東京株式(大引け)=167円高、リスクオンの流れ強まる

 21日の東京株式市場は前日の米国株市場でNYダウが続伸したほか、為替市場での円安などを背景に終始買いが優勢となり、日経平均株価は大幅続伸となった。
 大引けの日経平均株価は前営業日比167円高の1万2635円と続伸、約4年半ぶりの高値水準に到達した。東証1部の売買高概算は34億2171万株、売買代金は2兆4395億円と高水準。値上がり銘柄数は1303、値下がり銘柄数は324、変わらずは81だった。
 きょうの東京市場はリスク選好ムードの中で買いが先行した。キプロス金融支援を巡るハードランディングでにわかに増幅された不安心理も後退、前日の米国株市場でNYダウが強い動きをみせており、リスク許容度拡大を受けた外国人の日本株買いへの期待が高まった。リスクオンへの巻き戻しで、為替も1ドル=96円近辺、1ユーロ=124円近辺で推移するなど円安含みで主力株中心に買い安心感を誘っている。前日まで開催されたFOMC後の声明はFRBが景気認識を引き上げたほか、事実上のゼロ金利政策維持の方針を示している。一方、国内でも、きょう夕刻の日銀の黒田新総裁の記者会見を前に、金融緩和策への思惑が全体相場を支えた。
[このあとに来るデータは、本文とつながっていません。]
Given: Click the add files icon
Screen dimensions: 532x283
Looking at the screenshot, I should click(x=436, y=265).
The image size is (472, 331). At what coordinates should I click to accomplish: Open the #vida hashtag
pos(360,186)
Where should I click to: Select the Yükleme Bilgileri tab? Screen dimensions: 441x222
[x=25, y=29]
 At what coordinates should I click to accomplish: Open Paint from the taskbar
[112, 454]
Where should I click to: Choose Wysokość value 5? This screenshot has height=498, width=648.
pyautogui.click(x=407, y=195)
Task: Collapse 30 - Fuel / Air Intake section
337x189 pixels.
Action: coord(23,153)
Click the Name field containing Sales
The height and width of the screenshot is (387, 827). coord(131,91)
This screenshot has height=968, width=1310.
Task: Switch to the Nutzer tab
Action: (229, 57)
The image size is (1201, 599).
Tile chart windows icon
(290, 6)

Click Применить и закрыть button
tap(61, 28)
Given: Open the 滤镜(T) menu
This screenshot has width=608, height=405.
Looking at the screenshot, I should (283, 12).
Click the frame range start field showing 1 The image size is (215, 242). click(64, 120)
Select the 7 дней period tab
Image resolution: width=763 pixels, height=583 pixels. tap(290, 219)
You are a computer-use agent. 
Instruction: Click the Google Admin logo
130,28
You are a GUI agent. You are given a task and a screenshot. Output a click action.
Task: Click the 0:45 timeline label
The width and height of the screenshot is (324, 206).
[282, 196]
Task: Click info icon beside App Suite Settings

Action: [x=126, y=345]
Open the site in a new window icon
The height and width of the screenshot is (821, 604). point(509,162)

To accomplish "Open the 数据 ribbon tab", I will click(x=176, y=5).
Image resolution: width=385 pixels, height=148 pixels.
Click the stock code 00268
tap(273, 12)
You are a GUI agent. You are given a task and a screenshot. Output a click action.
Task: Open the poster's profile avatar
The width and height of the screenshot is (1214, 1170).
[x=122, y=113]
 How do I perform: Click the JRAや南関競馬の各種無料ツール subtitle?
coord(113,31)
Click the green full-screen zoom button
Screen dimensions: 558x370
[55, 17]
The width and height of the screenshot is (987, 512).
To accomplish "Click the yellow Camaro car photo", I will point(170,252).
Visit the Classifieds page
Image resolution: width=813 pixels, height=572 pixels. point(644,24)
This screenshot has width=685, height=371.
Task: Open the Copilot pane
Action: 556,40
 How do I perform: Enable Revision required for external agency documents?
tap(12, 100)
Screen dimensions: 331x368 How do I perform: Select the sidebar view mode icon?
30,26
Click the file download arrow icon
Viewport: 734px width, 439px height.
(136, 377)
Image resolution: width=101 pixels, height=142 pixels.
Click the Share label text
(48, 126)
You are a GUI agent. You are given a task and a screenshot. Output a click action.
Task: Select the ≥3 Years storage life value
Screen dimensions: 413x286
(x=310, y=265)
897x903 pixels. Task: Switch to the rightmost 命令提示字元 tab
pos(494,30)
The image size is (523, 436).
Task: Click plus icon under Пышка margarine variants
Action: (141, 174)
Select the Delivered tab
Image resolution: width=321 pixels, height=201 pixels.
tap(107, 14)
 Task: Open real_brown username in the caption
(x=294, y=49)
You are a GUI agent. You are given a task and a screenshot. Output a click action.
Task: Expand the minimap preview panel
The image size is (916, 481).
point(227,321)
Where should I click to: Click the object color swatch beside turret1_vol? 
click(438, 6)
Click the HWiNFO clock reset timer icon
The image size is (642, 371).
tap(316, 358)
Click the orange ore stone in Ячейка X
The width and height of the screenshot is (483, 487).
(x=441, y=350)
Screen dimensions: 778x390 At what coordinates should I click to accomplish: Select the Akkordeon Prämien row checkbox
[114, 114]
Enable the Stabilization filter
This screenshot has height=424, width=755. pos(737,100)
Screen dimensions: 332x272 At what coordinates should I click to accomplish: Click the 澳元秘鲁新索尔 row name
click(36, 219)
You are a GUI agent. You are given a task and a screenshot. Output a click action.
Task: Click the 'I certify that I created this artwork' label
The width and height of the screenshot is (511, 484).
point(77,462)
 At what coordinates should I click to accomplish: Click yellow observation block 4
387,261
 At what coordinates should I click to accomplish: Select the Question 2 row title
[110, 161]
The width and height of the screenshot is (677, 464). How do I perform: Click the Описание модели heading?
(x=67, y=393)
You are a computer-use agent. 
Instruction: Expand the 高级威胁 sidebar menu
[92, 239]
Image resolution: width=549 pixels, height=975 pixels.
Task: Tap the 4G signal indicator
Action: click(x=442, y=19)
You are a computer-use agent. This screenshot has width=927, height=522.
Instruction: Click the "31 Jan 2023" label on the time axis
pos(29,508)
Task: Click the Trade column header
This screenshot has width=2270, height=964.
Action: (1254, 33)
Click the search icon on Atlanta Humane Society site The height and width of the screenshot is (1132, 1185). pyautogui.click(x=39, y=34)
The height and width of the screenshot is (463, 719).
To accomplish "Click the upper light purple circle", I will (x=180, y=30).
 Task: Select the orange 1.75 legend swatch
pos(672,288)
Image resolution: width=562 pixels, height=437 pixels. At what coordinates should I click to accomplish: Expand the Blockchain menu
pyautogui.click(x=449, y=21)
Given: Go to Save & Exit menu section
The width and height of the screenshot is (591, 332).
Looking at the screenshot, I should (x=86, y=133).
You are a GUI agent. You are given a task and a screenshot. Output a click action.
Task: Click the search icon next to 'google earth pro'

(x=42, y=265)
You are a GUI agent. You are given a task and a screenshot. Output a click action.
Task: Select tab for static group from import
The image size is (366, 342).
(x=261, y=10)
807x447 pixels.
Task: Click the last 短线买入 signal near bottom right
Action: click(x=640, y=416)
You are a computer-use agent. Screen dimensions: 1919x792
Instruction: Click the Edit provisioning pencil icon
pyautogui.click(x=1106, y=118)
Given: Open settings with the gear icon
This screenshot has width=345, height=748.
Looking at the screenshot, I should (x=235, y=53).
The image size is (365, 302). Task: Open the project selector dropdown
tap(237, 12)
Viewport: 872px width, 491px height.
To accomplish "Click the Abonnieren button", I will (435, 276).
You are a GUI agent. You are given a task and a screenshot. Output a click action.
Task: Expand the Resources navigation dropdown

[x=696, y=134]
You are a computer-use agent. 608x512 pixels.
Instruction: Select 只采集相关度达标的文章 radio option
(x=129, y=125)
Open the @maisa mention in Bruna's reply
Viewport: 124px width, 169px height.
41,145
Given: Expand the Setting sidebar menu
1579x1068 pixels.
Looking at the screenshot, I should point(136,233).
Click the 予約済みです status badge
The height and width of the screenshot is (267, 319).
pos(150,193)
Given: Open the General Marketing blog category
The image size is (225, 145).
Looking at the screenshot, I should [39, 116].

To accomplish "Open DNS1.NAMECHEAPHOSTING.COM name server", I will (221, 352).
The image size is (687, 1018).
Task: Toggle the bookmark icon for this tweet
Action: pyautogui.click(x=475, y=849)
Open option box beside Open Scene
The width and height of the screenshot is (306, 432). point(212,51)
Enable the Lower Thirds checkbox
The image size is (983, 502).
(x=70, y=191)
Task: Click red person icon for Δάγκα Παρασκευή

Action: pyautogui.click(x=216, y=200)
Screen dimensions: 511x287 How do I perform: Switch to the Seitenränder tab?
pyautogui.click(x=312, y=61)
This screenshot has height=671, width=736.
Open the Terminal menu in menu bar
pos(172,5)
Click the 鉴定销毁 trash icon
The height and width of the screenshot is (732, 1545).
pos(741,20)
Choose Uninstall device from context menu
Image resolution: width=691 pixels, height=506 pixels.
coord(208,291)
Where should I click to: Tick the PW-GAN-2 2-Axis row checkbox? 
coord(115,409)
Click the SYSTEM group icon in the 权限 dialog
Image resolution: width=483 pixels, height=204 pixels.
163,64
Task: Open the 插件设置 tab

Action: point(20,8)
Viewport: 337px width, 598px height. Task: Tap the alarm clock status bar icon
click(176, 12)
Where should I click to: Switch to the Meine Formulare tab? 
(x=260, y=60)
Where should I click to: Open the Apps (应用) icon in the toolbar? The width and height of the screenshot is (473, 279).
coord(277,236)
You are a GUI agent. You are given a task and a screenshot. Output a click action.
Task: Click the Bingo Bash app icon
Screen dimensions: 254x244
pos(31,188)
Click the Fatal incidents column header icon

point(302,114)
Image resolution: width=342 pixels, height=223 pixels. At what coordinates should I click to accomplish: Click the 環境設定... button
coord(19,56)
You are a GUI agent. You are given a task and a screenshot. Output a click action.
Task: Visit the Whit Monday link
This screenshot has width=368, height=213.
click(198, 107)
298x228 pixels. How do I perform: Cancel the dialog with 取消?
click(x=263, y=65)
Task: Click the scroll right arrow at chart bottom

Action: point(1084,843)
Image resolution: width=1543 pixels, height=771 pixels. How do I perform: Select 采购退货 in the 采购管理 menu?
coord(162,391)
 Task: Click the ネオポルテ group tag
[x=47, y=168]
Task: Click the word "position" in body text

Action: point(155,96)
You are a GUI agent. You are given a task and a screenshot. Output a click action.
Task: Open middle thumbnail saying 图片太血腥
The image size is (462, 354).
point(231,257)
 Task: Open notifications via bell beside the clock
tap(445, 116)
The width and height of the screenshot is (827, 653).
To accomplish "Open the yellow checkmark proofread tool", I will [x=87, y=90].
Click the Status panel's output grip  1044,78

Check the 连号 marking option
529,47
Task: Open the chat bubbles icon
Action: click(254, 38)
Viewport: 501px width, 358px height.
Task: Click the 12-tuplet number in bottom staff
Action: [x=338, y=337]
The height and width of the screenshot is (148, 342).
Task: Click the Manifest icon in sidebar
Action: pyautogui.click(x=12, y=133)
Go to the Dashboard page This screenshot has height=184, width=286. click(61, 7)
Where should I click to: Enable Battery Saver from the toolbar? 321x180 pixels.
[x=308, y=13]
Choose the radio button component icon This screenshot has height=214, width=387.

 個別では、ソニーが大商いで堅調。オリコが買われ、アイフルはストップ高に買われた。岩谷産も一時値幅制限いっぱいまで上値を伸ばした。日経平均寄与度の高いファナック、ソフトバンクも急騰した。トヨタ、キヤノンなども高い。半面、三菱地所、三井不動など不動産株は利食われた。富士重、スクリーンなども軟調。